Second, the Centre should support the plan, currently before the Supreme Court, for the comprehensive rehabilitation of all those displaced by the violence in Dantewada. Third, the government should seriously consider a mutual ceasefire so as to push the Maoists towards dialogue. The cessation of hostilities, if extended, would allow the Dantewada rehabilitation plan to be implemented under the overall supervision of the apex court. Fourth, every manifestation of autocratic behaviour – the farcical public hearings on land acquisition for mining and power projects, the filing of criminal cases against poor adivasis for minor violations of the Forest Act, has to stop.

As for the Maoists, they need to realise this is not a war they can win. The Indian state’s capacity to absorb punishment is far greater than the Maoists’ ability to inflict violence. Whatever else its lacks, India certainly doesn’t need more soldiers, guns and IEDs. What it could use is a strong political movement to give voice to the aspirations of ordinary workers, peasants, tribals, women and other marginalised sections. Mao may have said power flows out of the barrel of the gun. But he also said to put politics in command. Alas, in Chhatisgarh today, there is no politics.

6 comments:

Unknown said...

____

Exercise description: According to the excerpt on the Maoist conflict, what plan is currently before the Supreme Court? The lines after this point are separate material, unrelated to the excerpt on the Maoist conflict.

Dataset section:

____

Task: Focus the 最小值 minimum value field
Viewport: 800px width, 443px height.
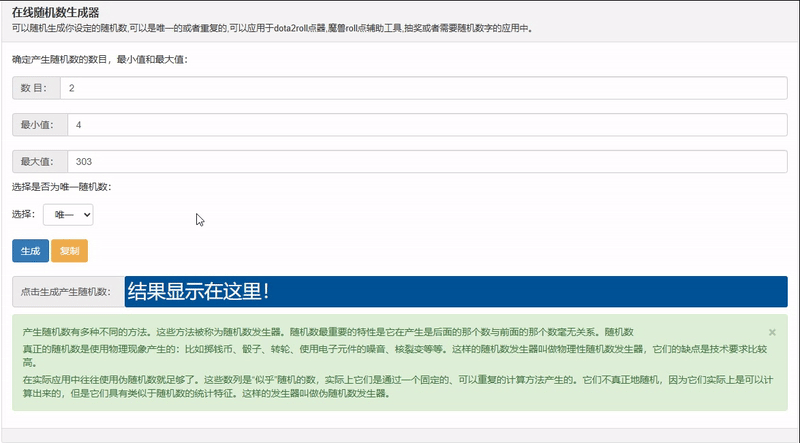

____

Finished answer: A plan for the comprehensive rehabilitation of all those displaced by the violence in Dantewada.